(Data excerpts)
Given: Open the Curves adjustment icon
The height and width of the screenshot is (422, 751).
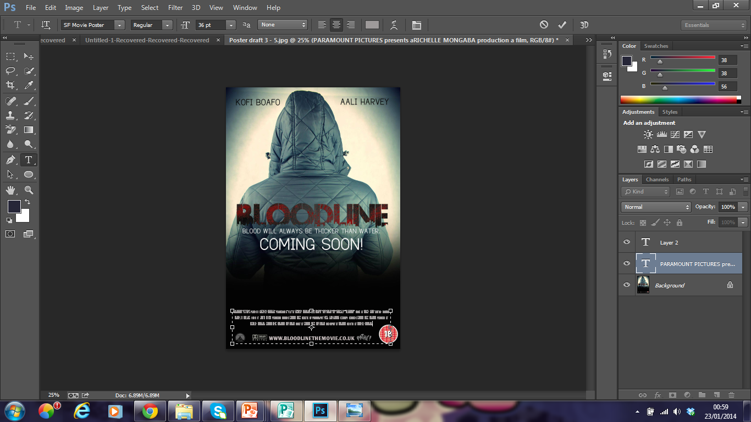Looking at the screenshot, I should [675, 134].
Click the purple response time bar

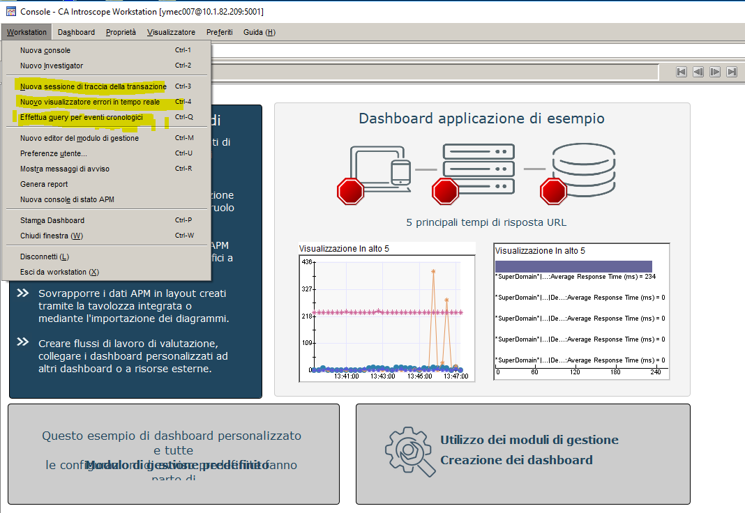573,266
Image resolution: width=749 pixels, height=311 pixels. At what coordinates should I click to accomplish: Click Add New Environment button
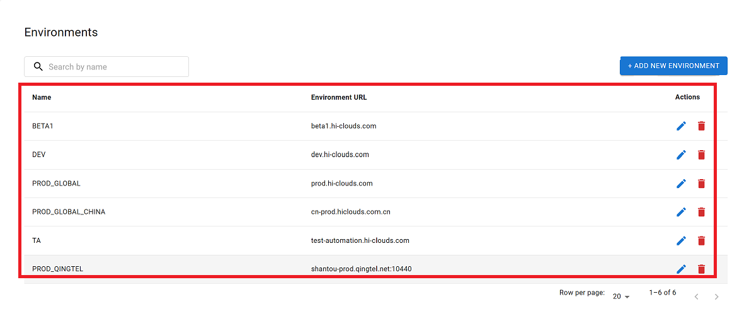click(x=673, y=66)
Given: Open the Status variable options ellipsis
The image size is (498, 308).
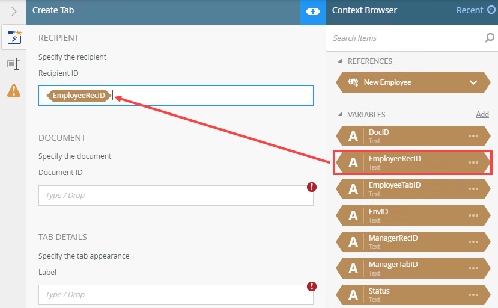Looking at the screenshot, I should (x=473, y=295).
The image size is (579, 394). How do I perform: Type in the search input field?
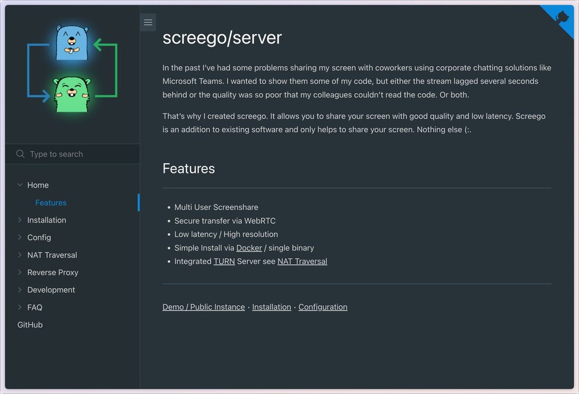coord(79,154)
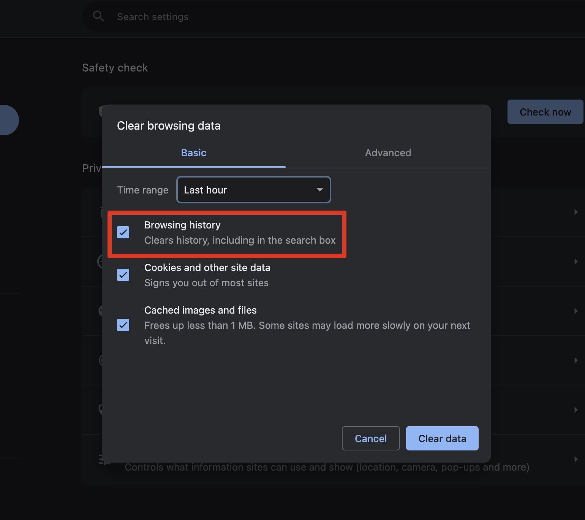Screen dimensions: 585x520
Task: Tick off the Browsing history checkbox
Action: click(123, 232)
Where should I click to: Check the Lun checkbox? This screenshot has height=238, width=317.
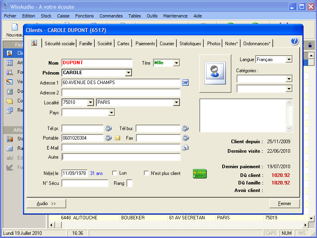coord(115,173)
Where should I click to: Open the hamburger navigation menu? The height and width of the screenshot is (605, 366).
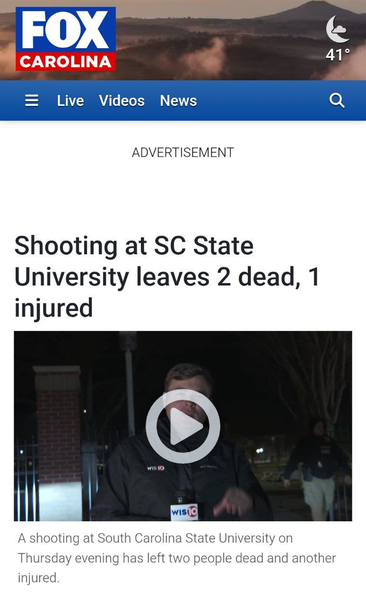(31, 101)
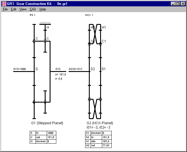The width and height of the screenshot is (187, 152).
Task: Open the File menu
Action: point(5,9)
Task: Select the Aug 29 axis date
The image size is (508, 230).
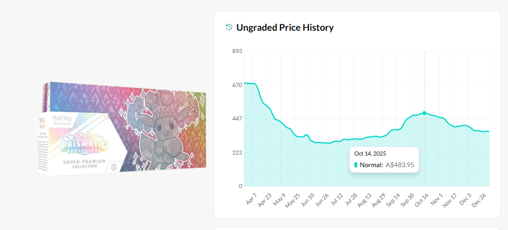Action: point(380,201)
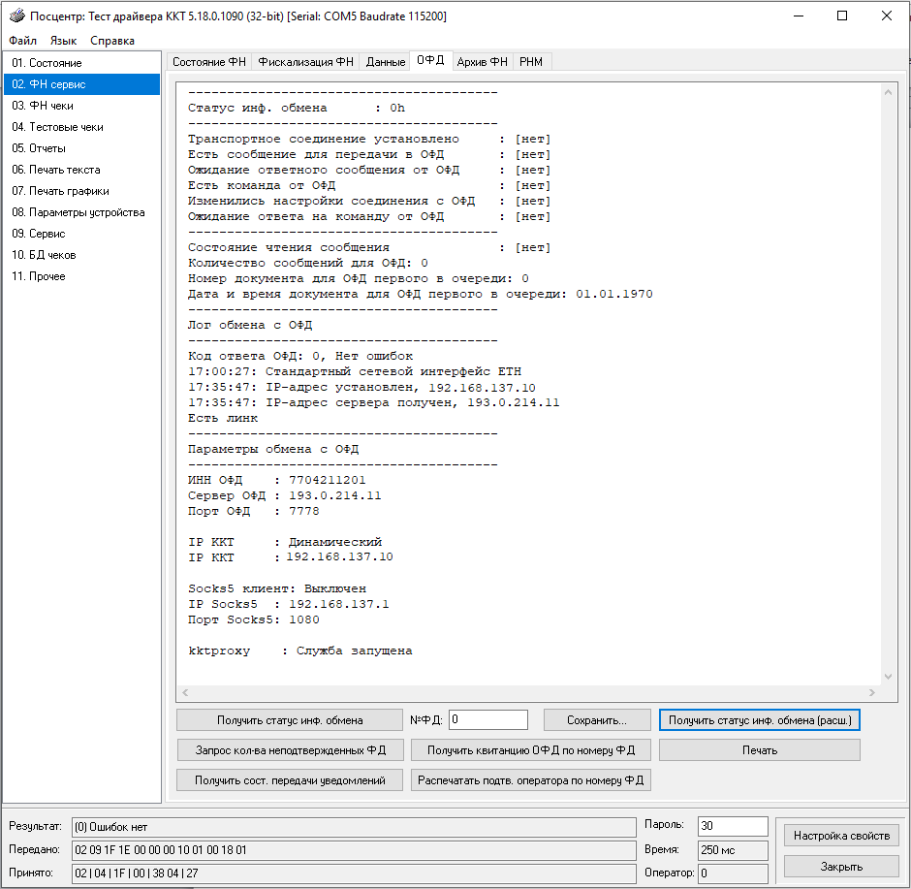Viewport: 911px width, 889px height.
Task: Go to 08. Параметры устройства
Action: point(78,212)
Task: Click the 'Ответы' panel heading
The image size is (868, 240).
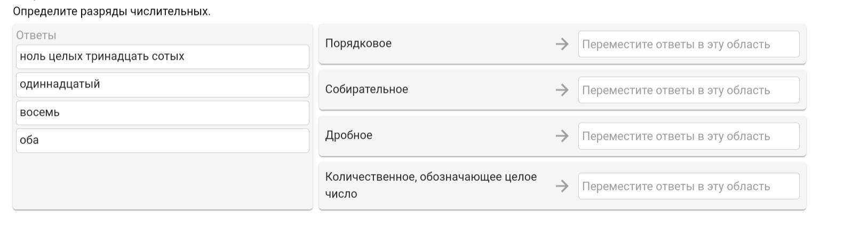Action: 36,35
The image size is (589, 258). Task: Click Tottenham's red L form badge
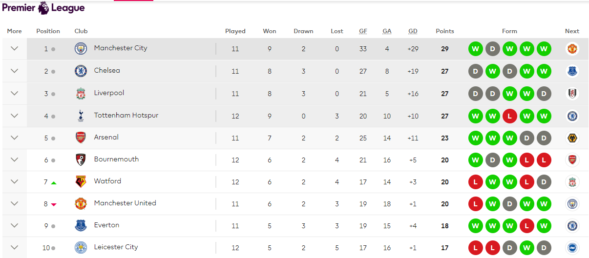[x=509, y=116]
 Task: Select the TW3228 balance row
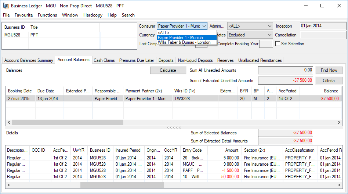[182, 99]
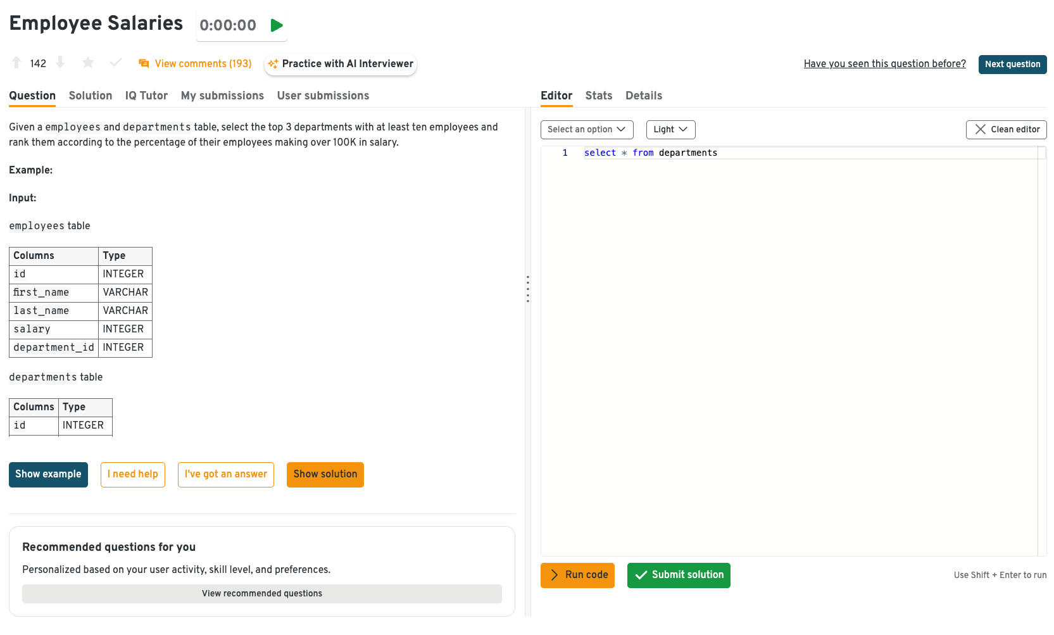The width and height of the screenshot is (1054, 635).
Task: Open View comments (193)
Action: (195, 64)
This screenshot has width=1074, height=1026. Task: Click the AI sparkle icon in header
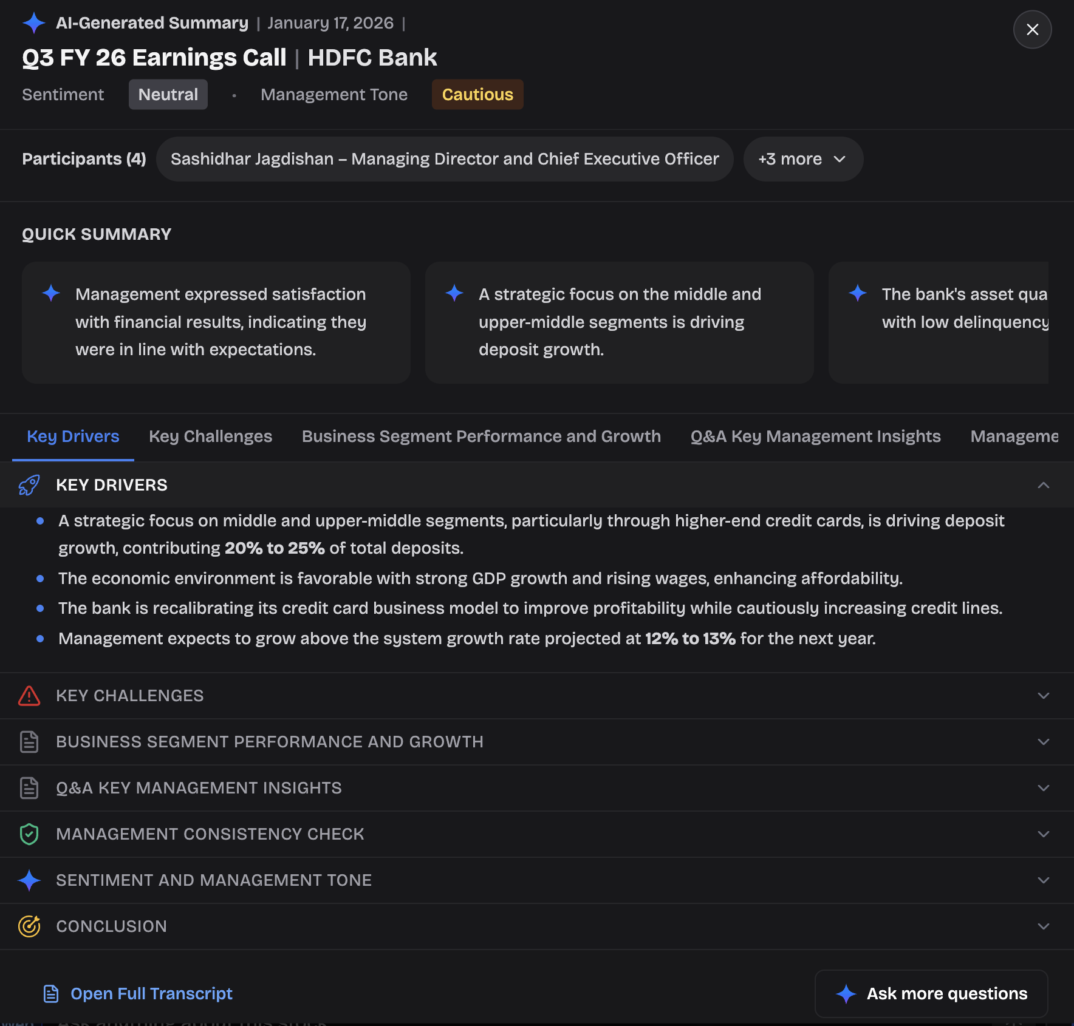click(34, 23)
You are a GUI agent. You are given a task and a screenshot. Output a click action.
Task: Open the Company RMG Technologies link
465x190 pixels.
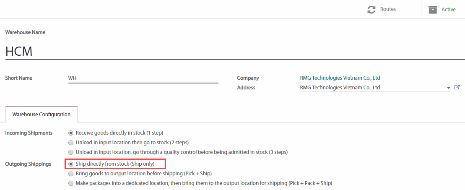tap(340, 78)
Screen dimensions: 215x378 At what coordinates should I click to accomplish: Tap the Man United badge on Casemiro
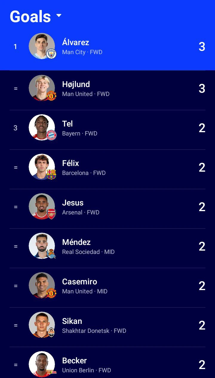click(x=51, y=293)
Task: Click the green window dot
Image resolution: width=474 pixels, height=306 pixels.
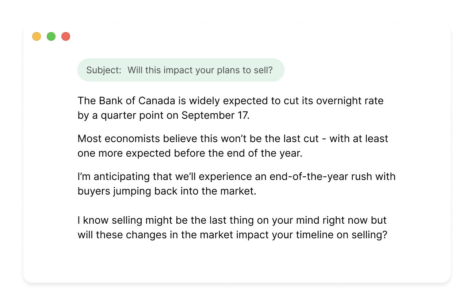Action: click(x=51, y=36)
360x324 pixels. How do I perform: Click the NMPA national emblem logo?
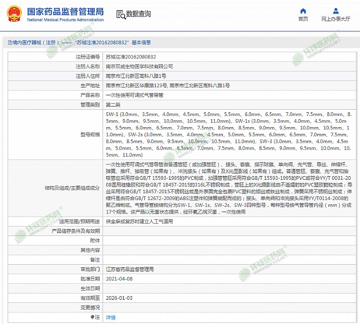click(14, 14)
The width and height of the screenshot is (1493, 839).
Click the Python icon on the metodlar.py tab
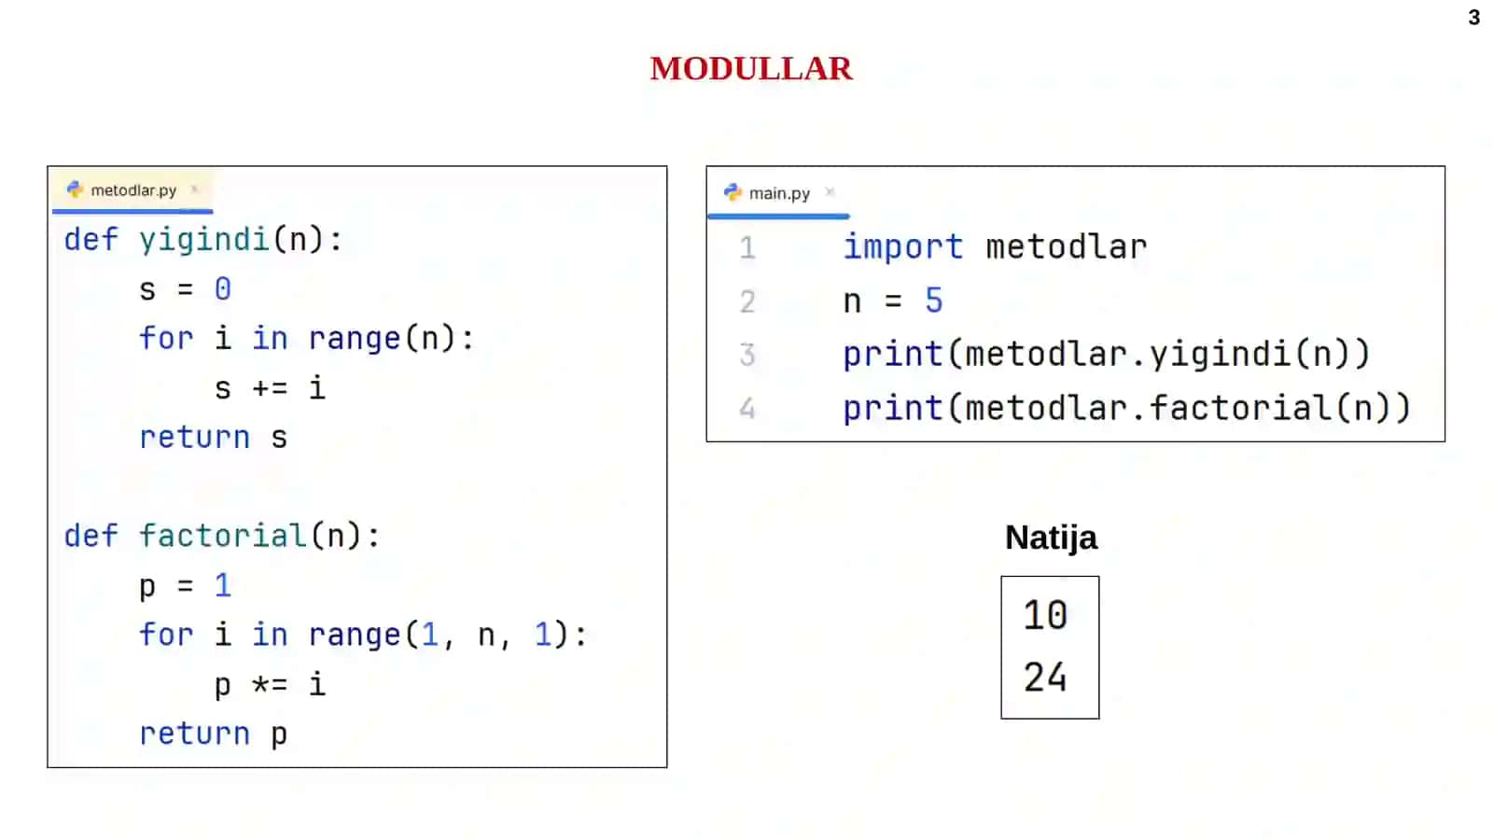[75, 189]
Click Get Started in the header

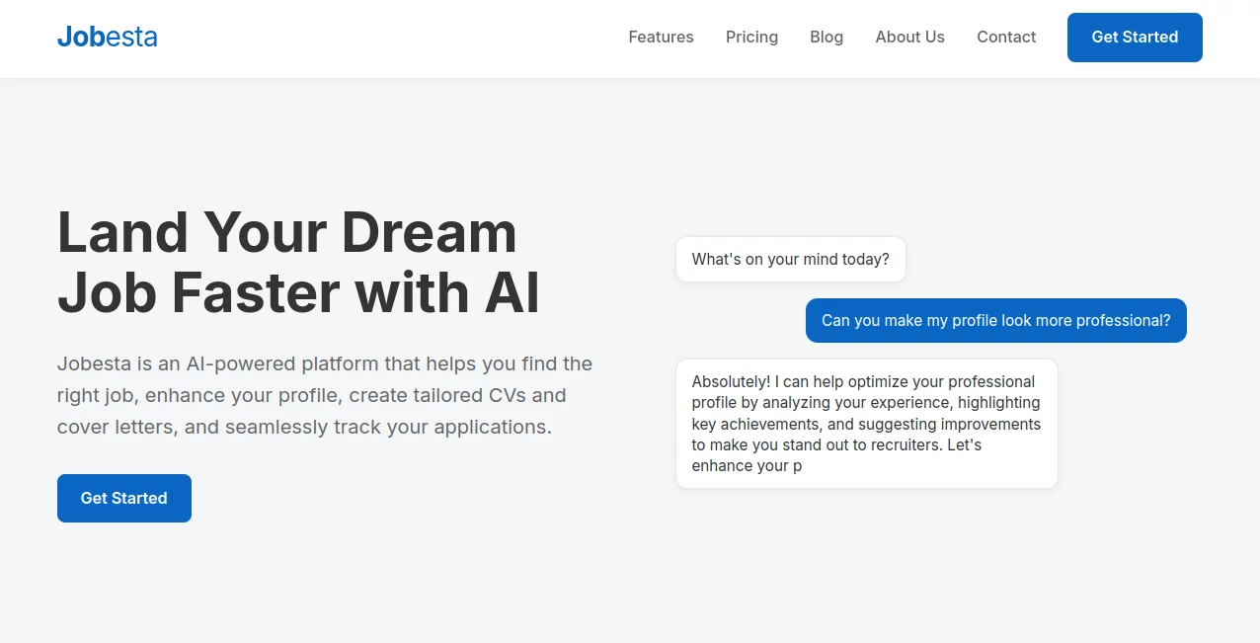[x=1135, y=37]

:: Exercise ::
Return the entries above exactly and in full; do not include images.

:: Finished task ::
Given: Open the Curves adjustment icon
The height and width of the screenshot is (422, 751).
Looking at the screenshot, I should [675, 134].
Click the purple response time bar

573,266
Image resolution: width=749 pixels, height=311 pixels. At what coordinates should I click to accomplish: Click Add New Environment button
click(x=673, y=66)
Given: Open the Status variable options ellipsis
The image size is (498, 308).
Looking at the screenshot, I should (x=473, y=295).
The image size is (579, 394). How do I perform: Type in the search input field?
coord(79,154)
Screen dimensions: 585x520
Task: Tick off the Browsing history checkbox
Action: click(123, 232)
Where should I click to: Check the Lun checkbox? This screenshot has height=238, width=317.
coord(115,173)
Where should I click to: Open the hamburger navigation menu? The height and width of the screenshot is (605, 366).
(31, 101)
The width and height of the screenshot is (187, 152).
Task: Open the File menu
Action: point(5,9)
Task: Select the Aug 29 axis date
The image size is (508, 230).
Action: point(380,201)
Viewport: 911px width, 889px height.
Task: Go to 08. Параметры устройства
Action: point(78,212)
Task: Click the 'Ответы' panel heading
The image size is (868, 240).
Action: 36,35
The image size is (589, 258). Task: Click Tottenham's red L form badge
[x=509, y=116]
 Task: Select the TW3228 balance row
[182, 99]
The width and height of the screenshot is (1054, 635).
Task: Open View comments (193)
Action: (195, 64)
This screenshot has width=1074, height=1026. Task: Click the AI sparkle icon in header
click(34, 23)
You are a GUI agent. You are given a task and a screenshot. Output a click action.
Task: Open the Company RMG Technologies link
465x190 pixels.
tap(340, 78)
Screen dimensions: 215x378 At what coordinates should I click to accomplish: Tap the Man United badge on Casemiro
click(x=51, y=293)
Task: Click the green window dot
Image resolution: width=474 pixels, height=306 pixels.
Action: click(x=51, y=36)
360x324 pixels. How do I perform: Click the NMPA national emblem logo?
click(14, 14)
The width and height of the screenshot is (1493, 839).
Click the Python icon on the metodlar.py tab
[75, 189]
Click Get Started in the header

[x=1135, y=37]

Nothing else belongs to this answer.